Ser percebido incondicionalmente, ser visto com prazer absoluto, ser olhado com amor infinito – eis o desejo mais profundo da pessoa humana. O fato de ‘poder estar’, porque sou uma criança infinitamente amada: é isso que ninguém pode carecer até seu último suspiro. Para que não martele toda hora essa pergunta ansiosa: Alguém está olhando para mim, tem um olhar bom pra mim? Ou tenho que usar de violência, de provocação para buscar o que tanto preciso?        

Sempre me lembro de uma fotografia bem especial na qual a Madre Teresa se inclina para um homem velho moribundo e o sorriso que paira entre os dois. O sorriso diz: “Que bom que você existe!” O homem velho que tem ainda poucas hora para viver – ele é a criança que deseja nada mais do que ser vista. O olhar dele fala: Favor, confirme mais uma vez que sou bem visto, que sou para sempre bem visto.   

 

Trilogia: Deus – Oração – Mudança 

Portanto, orar como resposta a um chamado tem seu fundamento dourado num orar como gratidão de ser visto por Deus; ou com outras palavras: nossas orações transformadoras do mundo baseiam-se na contemplação silenciosa das ações futuras de Deus.

“Ele olha para mim – e eu para Ele!”, assim respondeu o lavrador quando o Cura d’Ars perguntou como ele oraria?

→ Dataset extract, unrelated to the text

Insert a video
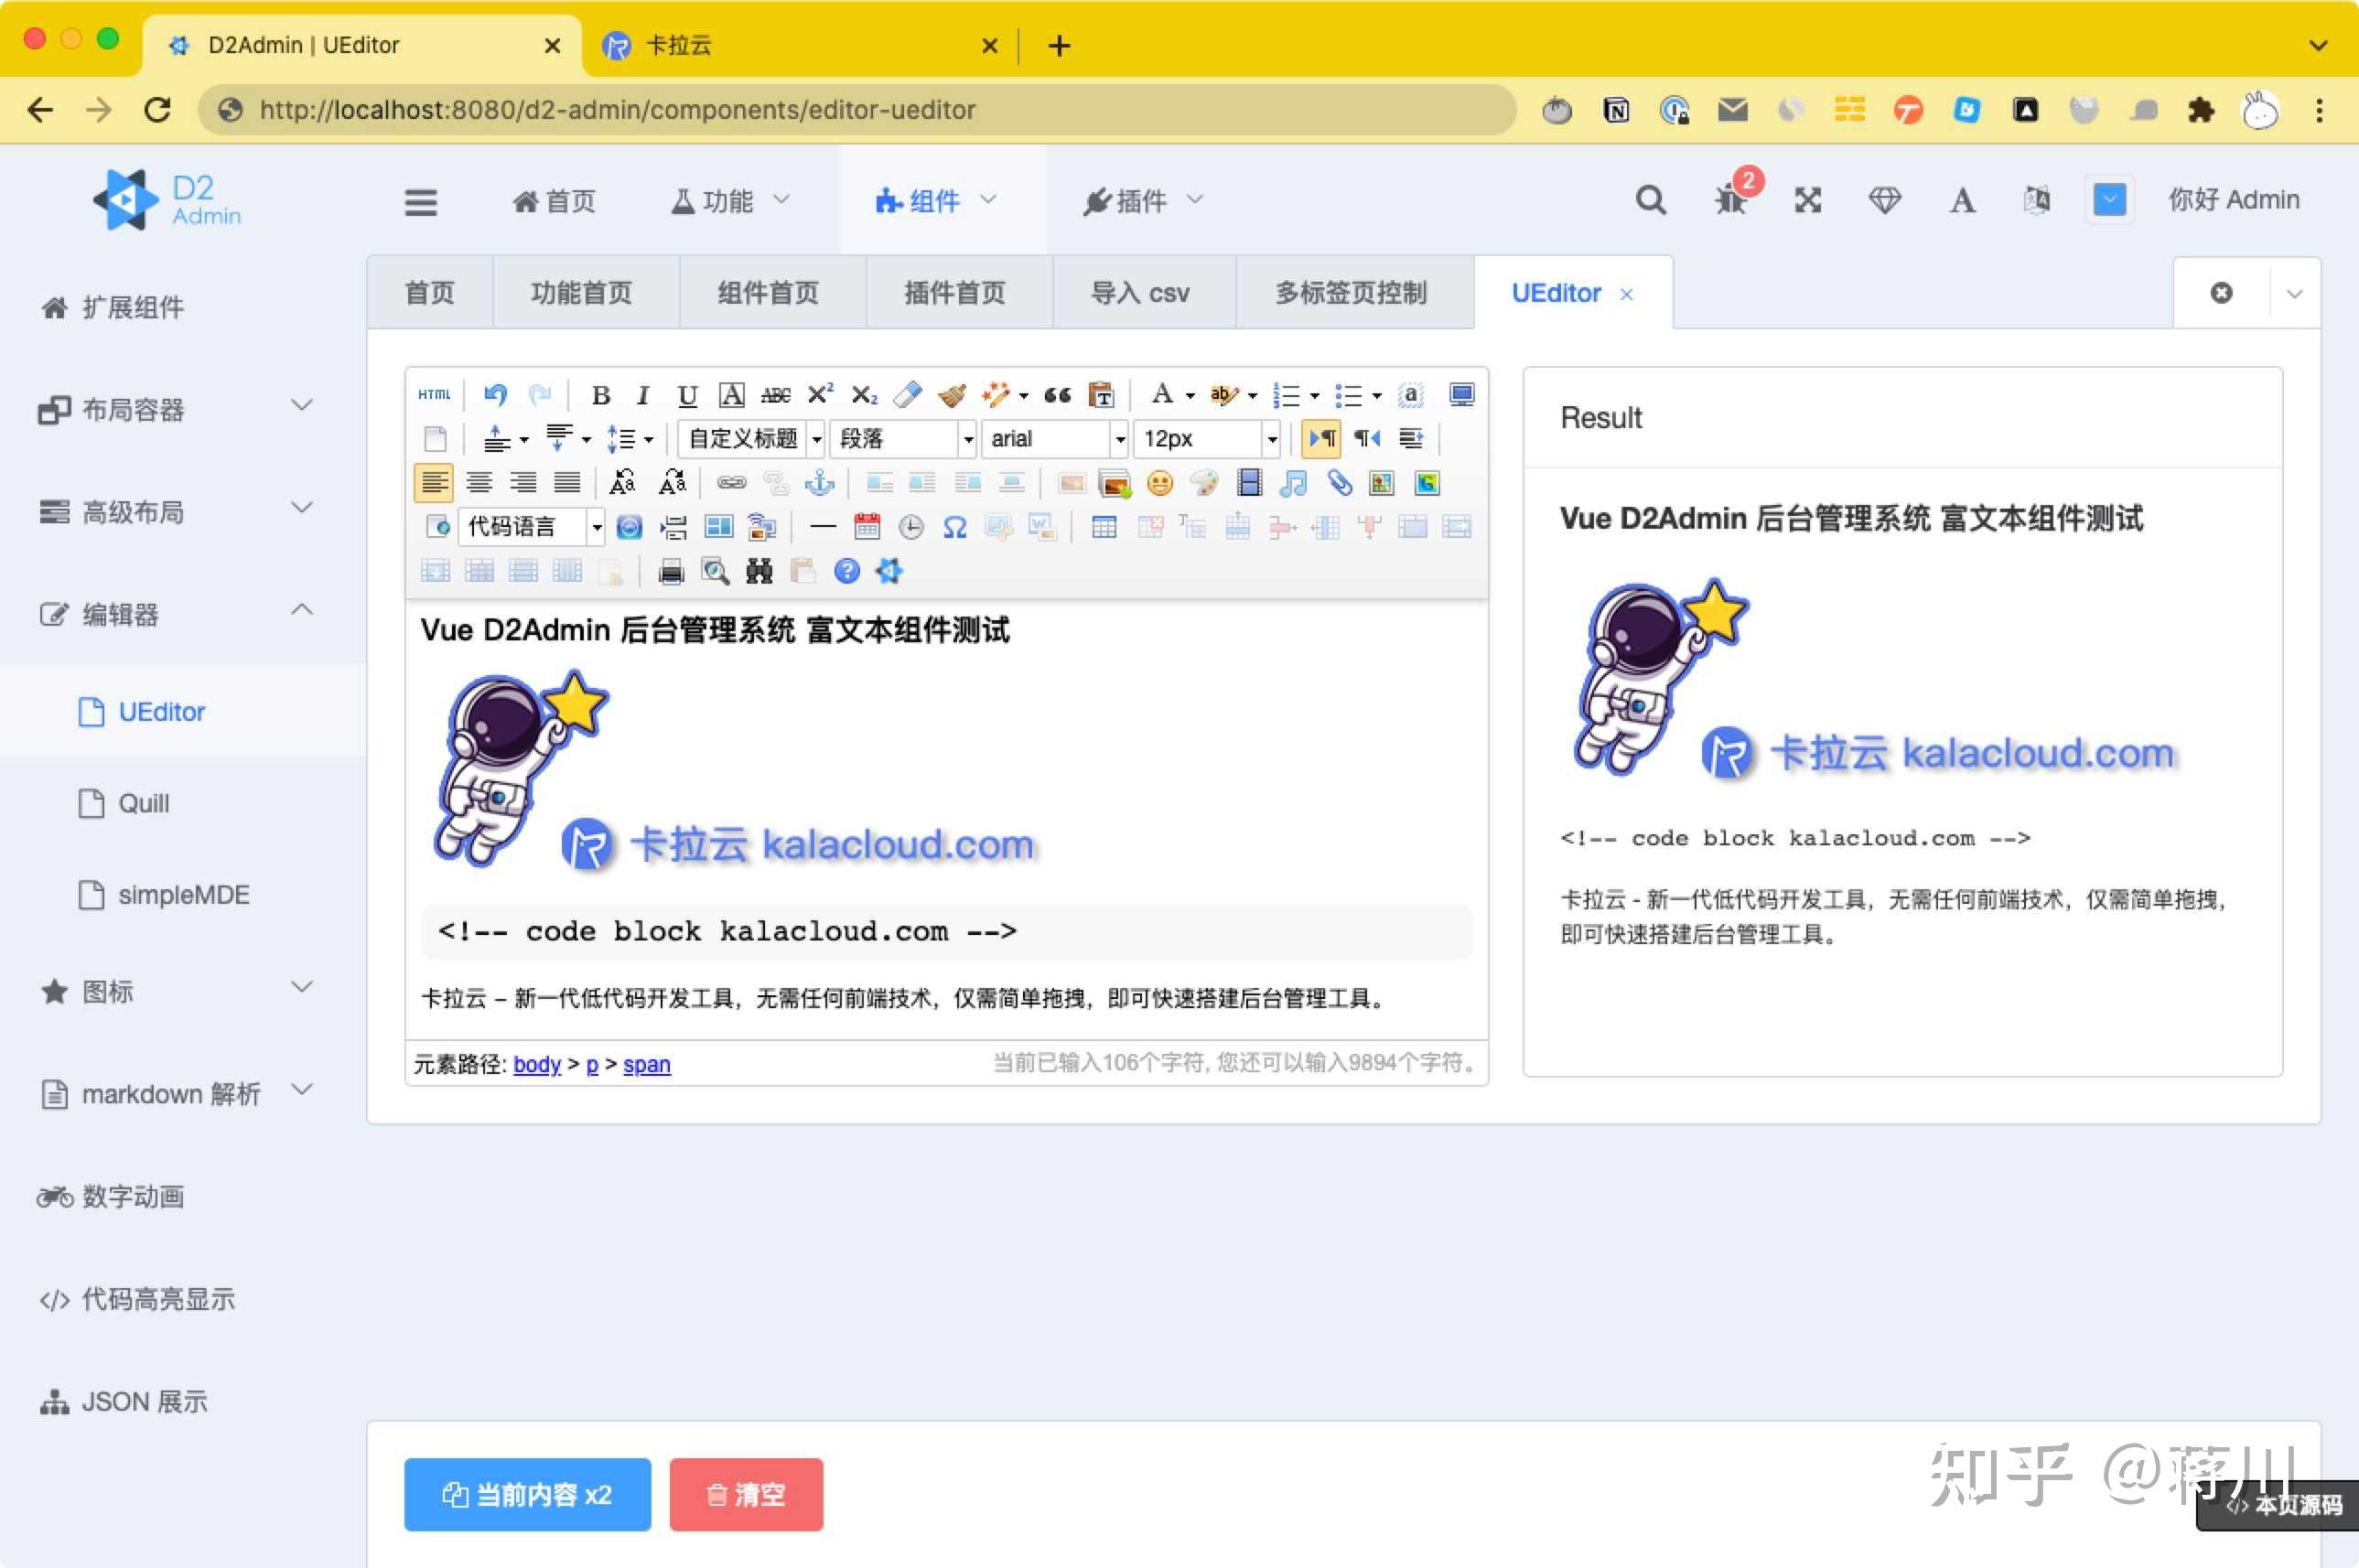 click(x=1248, y=483)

Certamente temos que implorar o Céu para que o nosso mundo se torne outra vez bonito. Mas, antes de tudo podemos dizer:  

 

Tu, deixe se olhar

pelos bons olhos de Deus,

deixe se olhar longa e intensamente!

Deixe que o sol de Deus te penetre!

Abra-te em suas deformações!

Deus te olha.

Vê, como cresce sua dignidade.

Vê, como tu podes olhar a si mesmo.

Vê, como teu mundo se torna visivelmente bonito.

 

 

PERGUNTAS PARA COMPARTILHAR EM GRUPO:

 

1.      Quais os elementos novos, quais os conhecidos nesta reflexão?

 

2.      O que você acha da teoria do autor: responsabilidade com o mundo depende da oração?

 

3.      Como eliminar o abismo entre muita oração, devoção e religiosidade e pouca responsabilidade com o mundo?

 

4.      Porque a maioria das pessoas não ouvem o chamado de Deus que vem da grave crise climática?   

 

5.      Outras perguntas interessantes:...

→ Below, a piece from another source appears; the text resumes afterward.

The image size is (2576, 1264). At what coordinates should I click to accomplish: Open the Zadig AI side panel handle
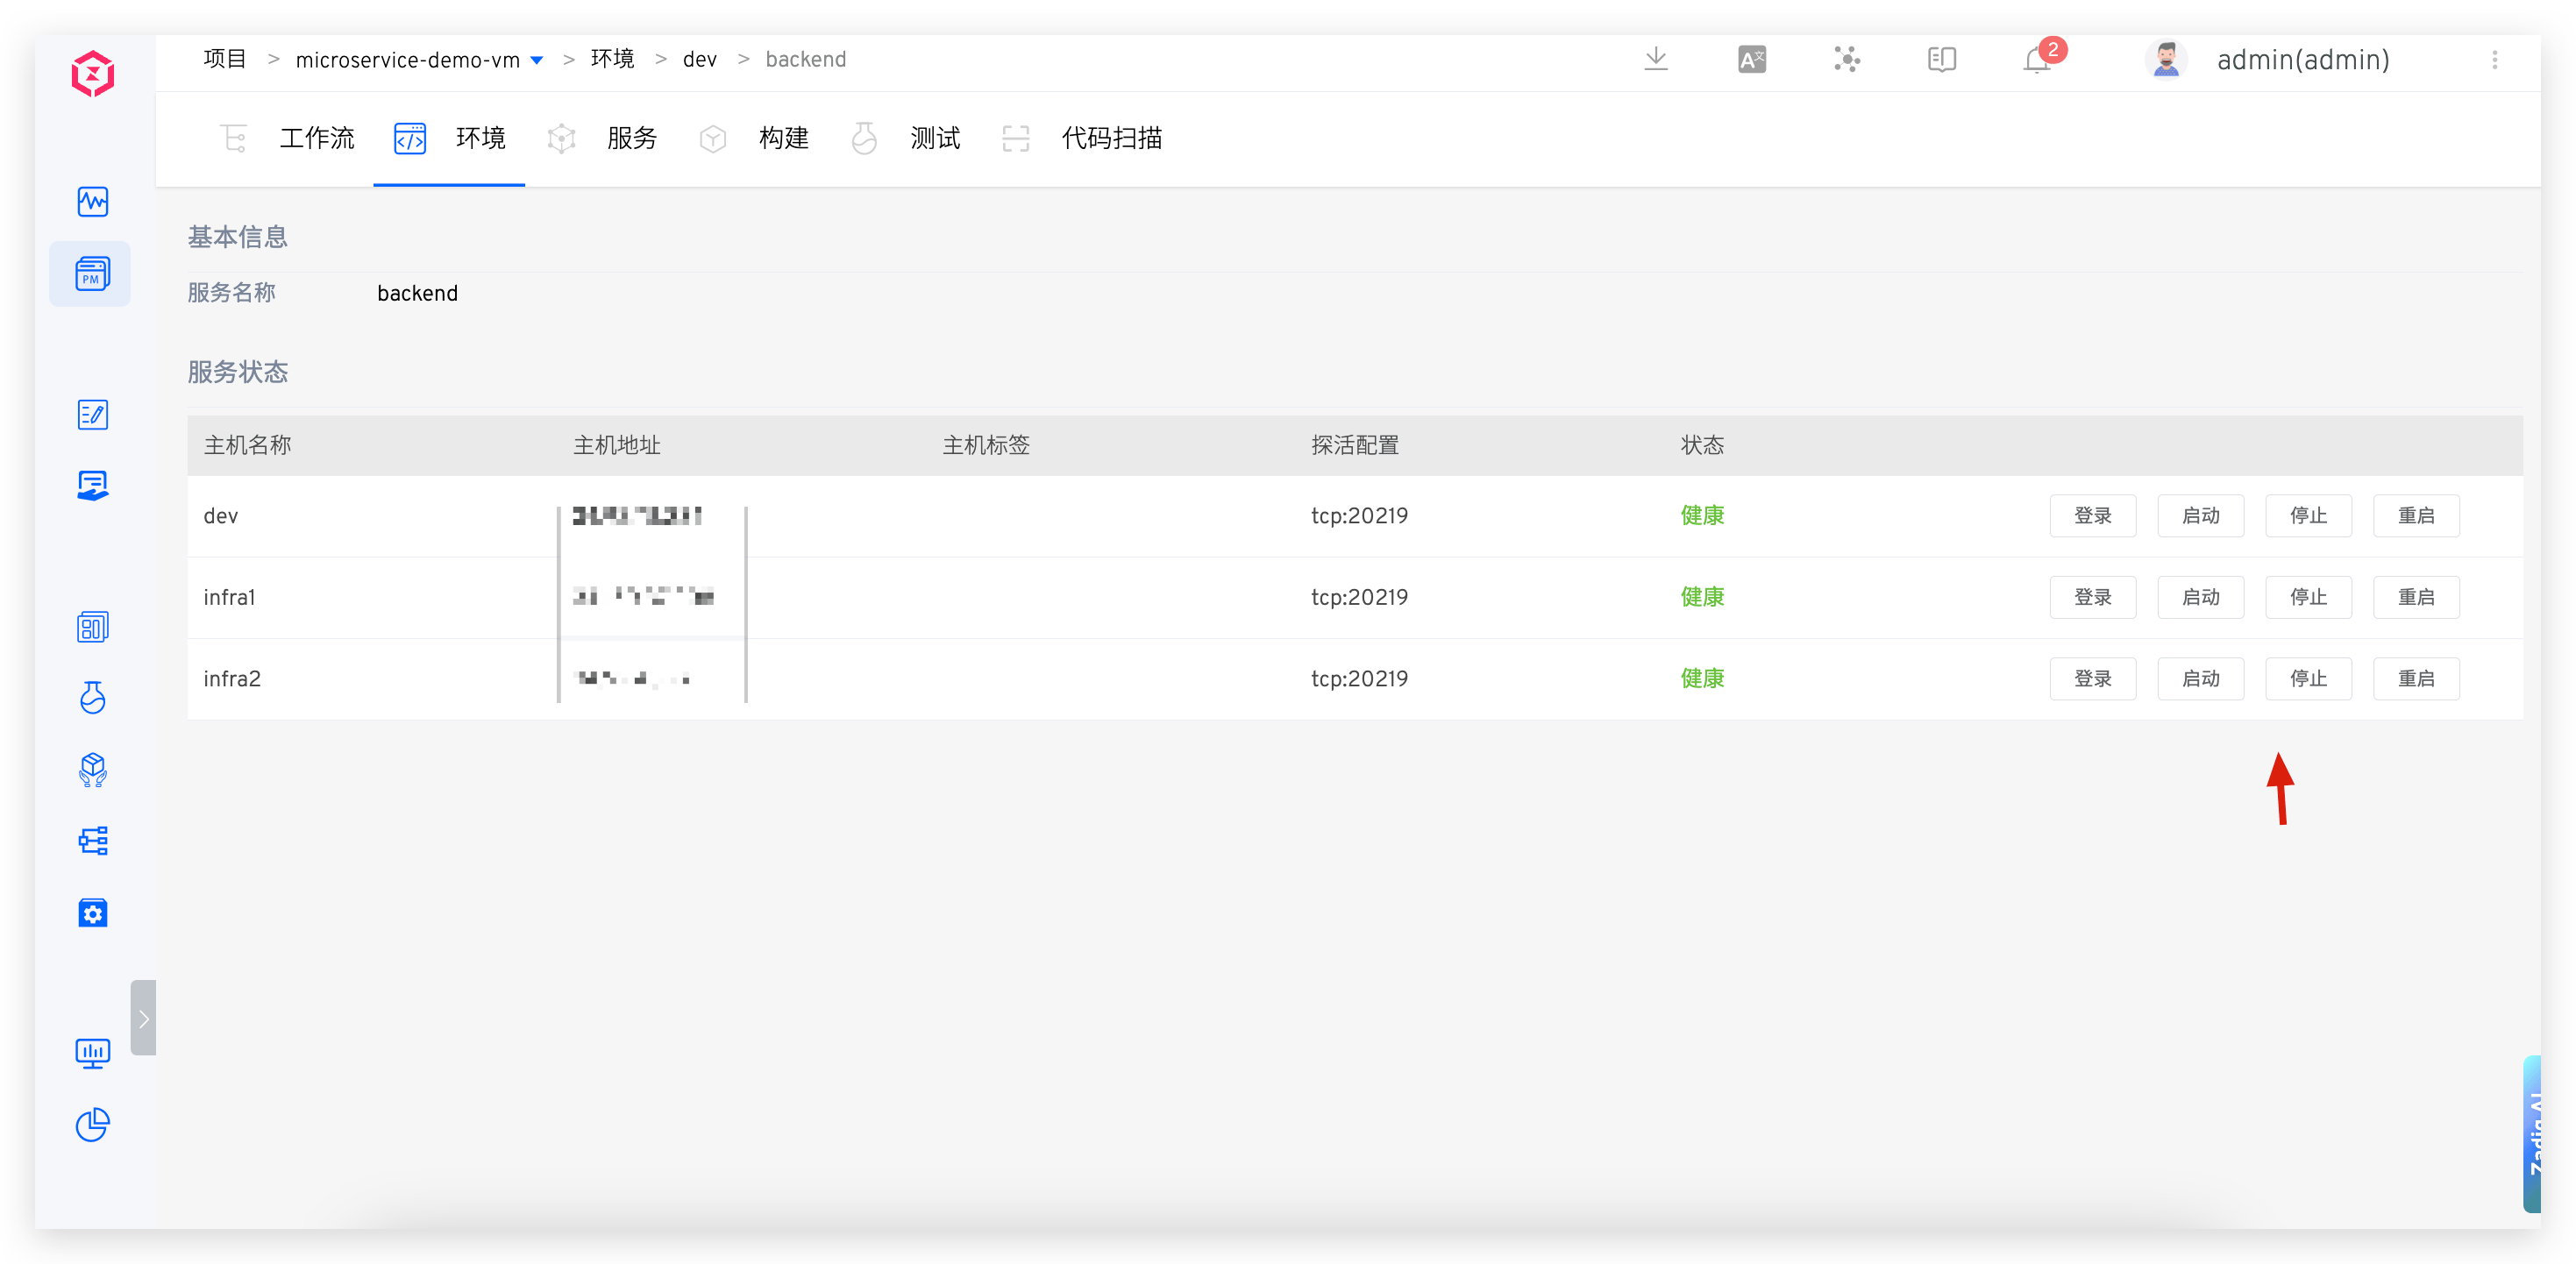(2533, 1134)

[1] Essa reflexão consta no livro de MEUSER, Bernard. Beten – Eine Sehnsucht (Oração – uma saudade). Basel: Fontis, 2015, capítulo 10. – O autor nasceu em 1953, era gerente de uma editora católica; é escritor e publicitário de obras que tratam da espiritualidade e do cristianismo vivido e que se direcionam especialmente à juventude. Ele é membro da Academia Europeia de Ciências e Artes; iniciou a edição alemã do catecismo juvenil ‘YouCat’. – Tradução: Johannes Gierse. Os subtítulos foram acrescentados pelo tradutor. Fotos: Google imagem e próprias.  

[2] Em alemão, a expressão “olhar para o outro”, ou “ser visto por alguém”, implica a transmissão e o reconhecimento da dignidade do outro.